A legislative increase in the minimum wage above the market‐clearing rate can increase real incomes for the relatively few who directly benefit, but will also decrease real incomes (owing to higher prices caused by the wage‐cost increase) for all others, which will have its greatest negative impact on the poor. A minimum wage also unfairly excludes potential workers (mostly young and inexperienced) who have not yet learned the necessary job skills to be sufficiently productive to cover the cost of the legally mandated wage.
If the price of domestically produced blueberries rises owing to U.S. government labor restrictions, more will be imported. Ask yourself: Would America be better off importing most of its blueberries or allowing temporary, seasonal farm laborers to come to the United States to pick the crop and then return home, which would allow more blueberries to be produced in America? (Note: Free trade is best because it maximizes consumer well‐being, real incomes and long‐run job creation. However, if the government restricts the supply of labor by regulating wages or by other means, it artificially puts American producers at a disadvantage.)

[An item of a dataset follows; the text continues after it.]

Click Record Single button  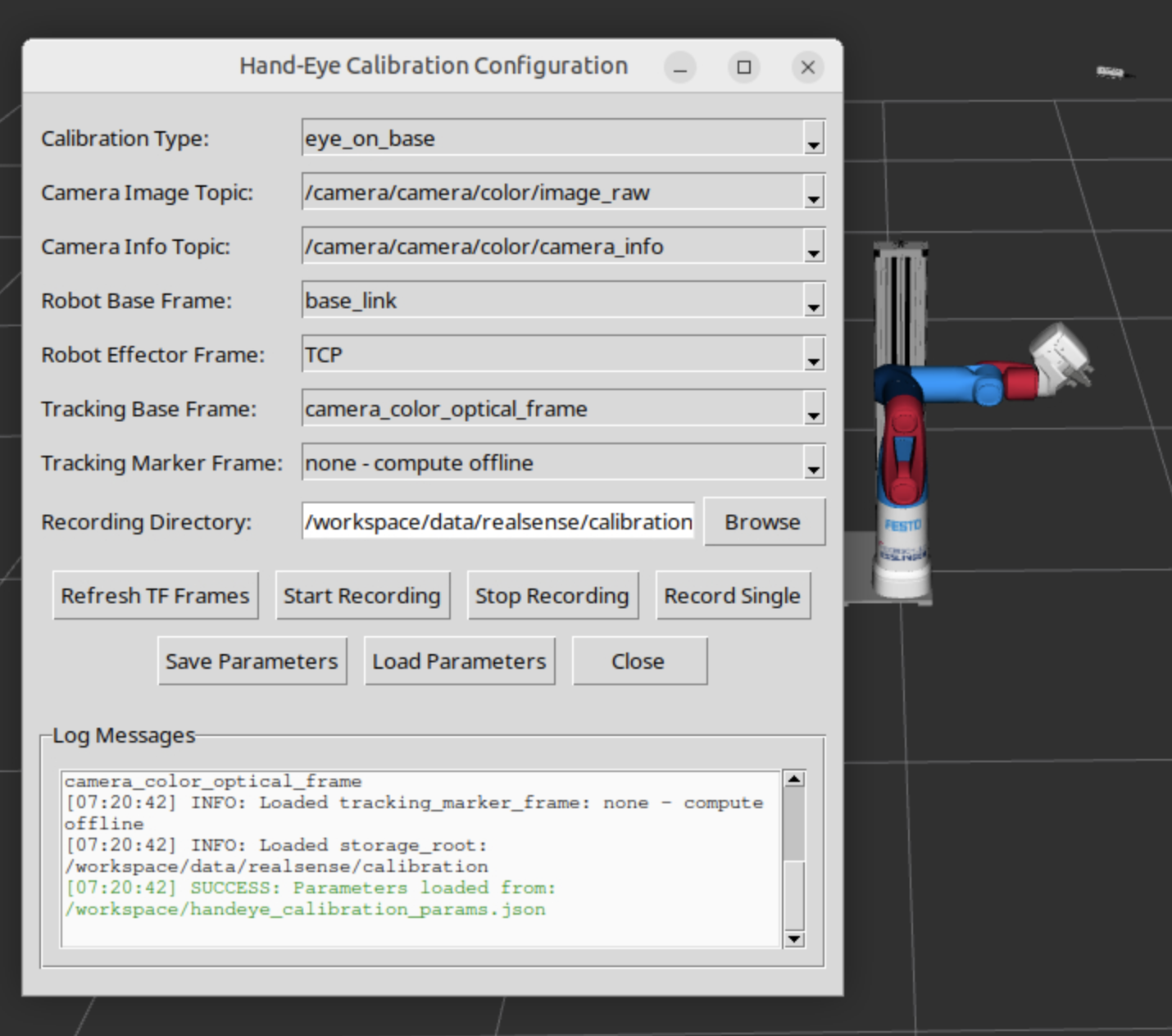(732, 596)
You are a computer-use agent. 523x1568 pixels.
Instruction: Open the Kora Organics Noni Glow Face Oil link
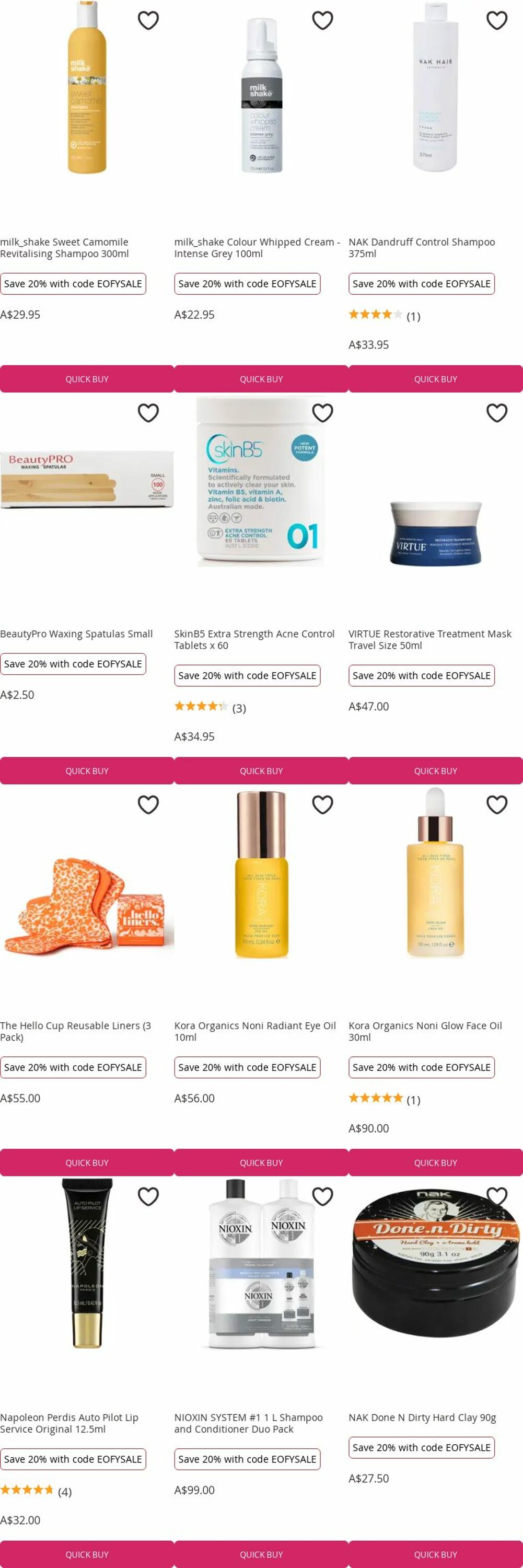(425, 1031)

Surveys of seasonal farmworkers show that many of them want to come to the United States for only a few months each year to earn extra income and then return home. However, U.S. immigration law makes it very difficult for most foreign workers to come here to work only when they are needed and then go home. The result is that they become “illegal immigrants” even though they do not wish to reside permanently in this country.
There is a very clear‐thinking lady in Colorado, Helen Krieble, who has a solution for the problem that has obtained widespread political support, but not yet from the Obama administration. The Krieble plan (known as the Red Card Solution) puts those who merely want to work in the United States temporarily on a different track from those immigrants who are seeking citizenship. After the government certifies a need for certain types of temporary workers, those who wish to apply would go through a background check and then would be issued a card with a computer chip, allowing them legally to go back and forth from the U.S. to their home country. Employers would enter the card into a database to see if the worker was eligible for the work being offered and in compliance with the rules. The cost of the program would be borne by the workers and employers in the system. It would reduce the number of illegal immigrants, increase national security by giving the government more information about foreign workers in this country and add to U.S. growth by enabling the production of goods (primarily farm products) and services that would not otherwise be produced here.
Much damage is done by those in government who fail to think clearly about the consequences of minimum‐wage legislation, guest workers, as well as thousands of other things. (A short, entertaining and informative video “Hotnomics: Raising Minimum Wage” is available on the websites of The Washington Times and of the Center for Freedom and Prosperity Foundation.)